Davis’s proposal seemed to fly in the face of southern white culture, proslavery ideology, and the Confederacy’s very reason for being. It therefore touched off a heated, prolonged, wide-ranging, and very public debate. As the North Carolina legislature’s omnibus protest viewed it, Davis’s proposal “would be wrong in principle, disastrous in practice, an infringement upon states rights, an endorsement of the principle contained in President Lincoln’s emancipation proclamation, an insult to our brave soldiers and an outrage upon humanity.”34
How can we allow black men to become soldiers, R.M.T. Hunter demanded, when “the condition of the soldier” is one “socially equal to any other in society”?35 In North America, slavery’s justification rested largely on claims that Africans and their descendants were uniquely suited to dull, arduous labor but incapable of assuming the responsibilities of free people, citizens, or soldiers. To recruit black men into Confederate armies now, exclaimed Davis’s critics, would mean confessing that slavery was based on a lie. The reigning ideology, furthermore, held that blacks, because incapable of governing themselves, needed masters both to discipline and to look after them. Freedom was not only useless to them but positively harmful. How could the masters’ government now offer to reward them with something that whites had always said would ruin blacks’ lives? Finally, Davis’s plan undermined the claim that blacks recognized their inability to thrive in freedom and were therefore satisfied to be slaves. Offering them liberty as a reward implicitly admitted that they longed for freedom.
At least as important as these ideological objections were a number of more practical ones. One of these acknowledged that enslaved black men ardently wished to be free, consequently resented both their masters and the Confederacy deeply, and had become unbreakably loyal to the Union cause. If we now arm and train such people, this objection concluded, we will soon find ourselves facing the business end of their muskets.36
Expectations that such black soldiers would prove loyal to the Union rather than the Confederacy rested in part on another important fact: The Union was offering slaves a better deal. At most, Jefferson Davis was talking about freedom solely for those military-age males whose masters were prepared to volunteer them. He offered no freedom at all to their parents, children, siblings, friends, and neighbors. Abraham Lincoln, in contrast, had already declared all Confederate slaves to be free. Confront slaves with these two competing offers, a Georgia editor predicted, and they “would soon perceive the incentives are unequal.” And then “who can doubt which side they will take?”37
Of course, a slave might conceivably accept Davis’s offer despite its flaws if he thought that Richmond was likely to win the war. In that case, Confederate freedom might be the only one available. But the dramatic turn that the tide of war had taken with Atlanta’s fall and Lincoln’s reelection made it unlikely that southern blacks would see things that way.

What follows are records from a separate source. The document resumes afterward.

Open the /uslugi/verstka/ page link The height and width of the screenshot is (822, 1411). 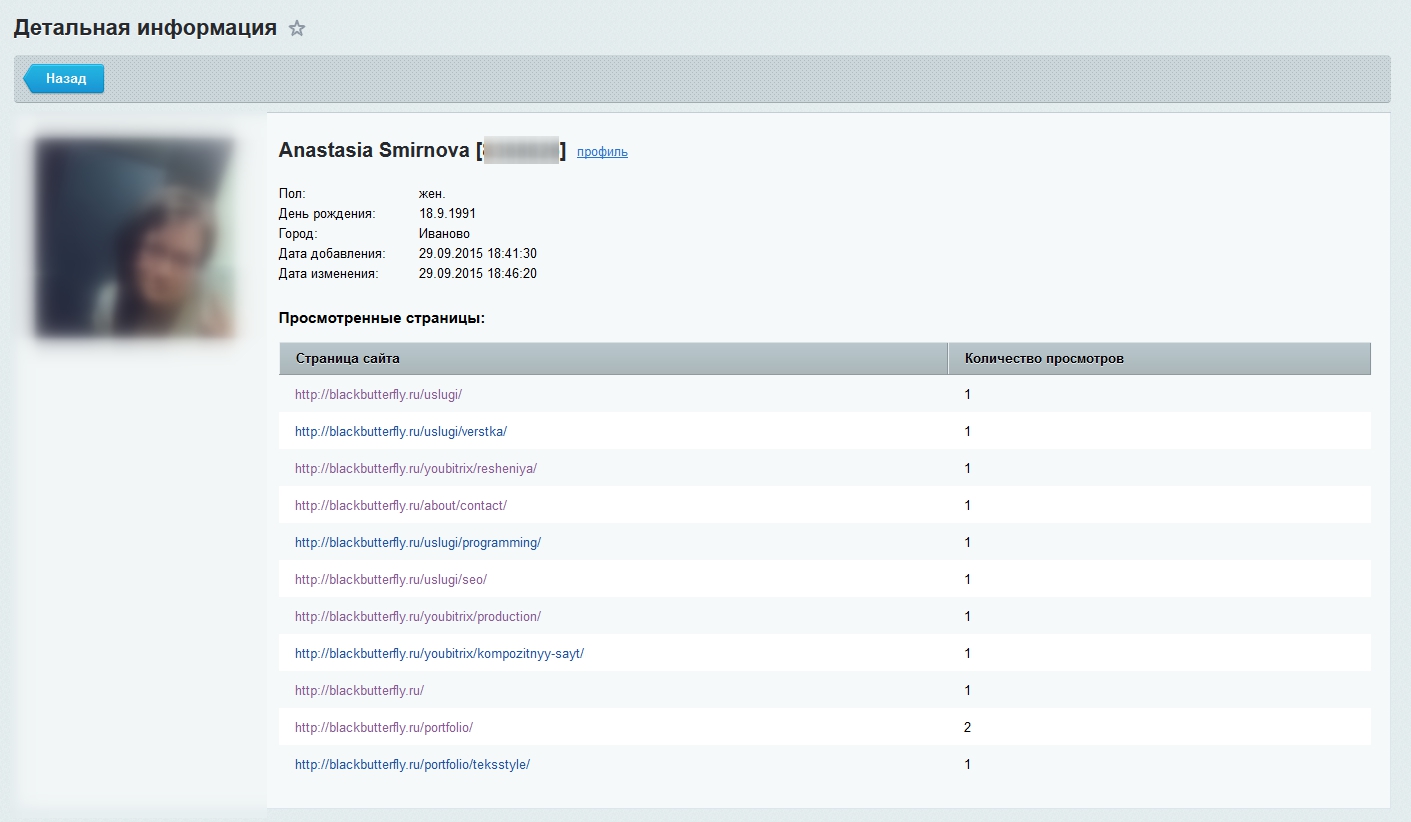tap(401, 432)
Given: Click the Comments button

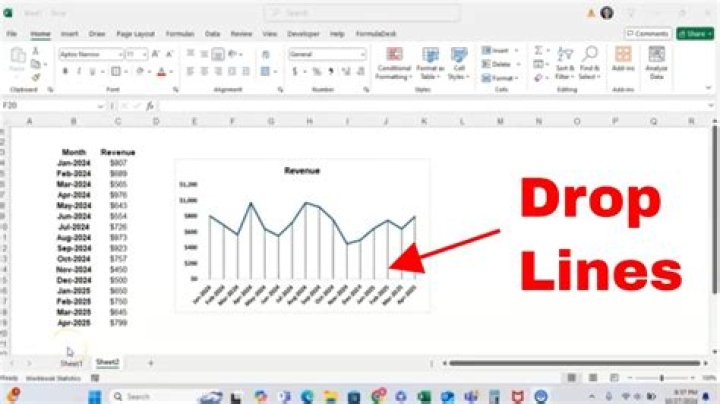Looking at the screenshot, I should coord(646,33).
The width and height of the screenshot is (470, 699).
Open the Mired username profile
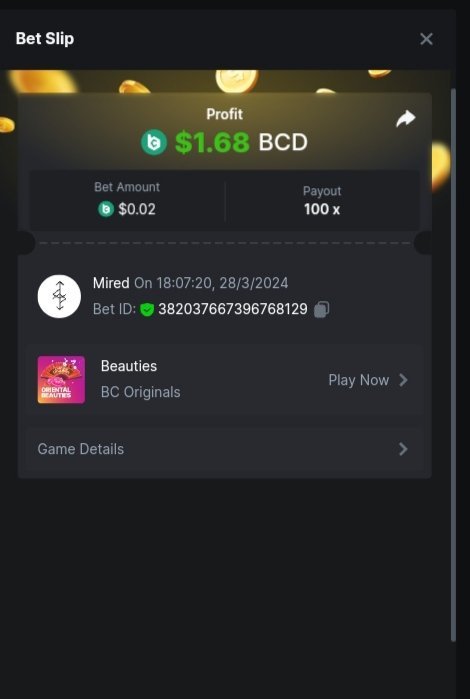[111, 283]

But the most fundamental and most powerful objection to Davis’s plan was that, in the words of Mississippi planter and congressman Henry C. Chambers, it would in practice “subvert the labour system, the social system and the political system of our country.”38 Our president seems to have forgotten, he and others cried, why we are at war at all. The South left the Union, formed its own country, and took up arms in order to bar the door to emancipation. But now, the Charleston Mercury raged, “the Confederate Government threatens to put upon us all the evils we threw off the dominion of our Yankee enemies to avoid.”39 Davis’s proposition, agreed the Macon Telegraph and Confederate (and many, many others), constituted “the abandonment of the whole object of the war.”40 It would, Zebulon Vance protested, “surrender the entire question which has ever separated the North from the South,” would turn secession and our war effort into “a mere objectless waste of human life.”41
Some of the measure’s champions responded coyly to this most fundamental of objections. The editors of two Richmond papers declared that they and the white South as a whole had been fighting not for the sake of slavery but to secure states’ rights and southern independence. “We are told by some horrified individuals,” said the Richmond Sentinel in affected surprise, “that this is ‘giving up the cause.’ ” But, its editor demanded, just what cause are they referring to? “We thought that independence was, just now, the great question.”42 “This war is waged for the liberty, independence, and nationality of these States,” the Enquirer chimed in, and it was “for this object only” that “the people have made the tremendous sacrifices of the last four years.” It follows as night the day that “any measure which secures the liberty, independence and nationality of these States is justified and made our imperative duty.”43
Davis’s opponents found this claim simply laughable. Yes, they retorted, we value states’ rights. But the purpose of those rights has always been to protect the southern master from interference by a potentially hostile national government. All southerners knew that “slavery—aggressions upon it by the North, apprehensions for its safety in the South”—was the “cause of Secession” and that “all other questions were subordinate to it,” one Georgian now reminded his president. “The principle of State Sovereignty” was “important to the South principally, or solely, as the armor that encased her peculiar institution.”44 They had finally opted for full-scale independence for the same reason—to guarantee slavery’s future. “Of what value is ‘self-government’ to the South,” one Texan demanded, once “the very fabric of Southern prosperity” has been lost?45
Objections such as these finally cut to the core of the Richmond regime’s problem. How could it offer enough to its slaves to attract them to its banner while simultaneously retaining enough of the old South to make the war worth winning?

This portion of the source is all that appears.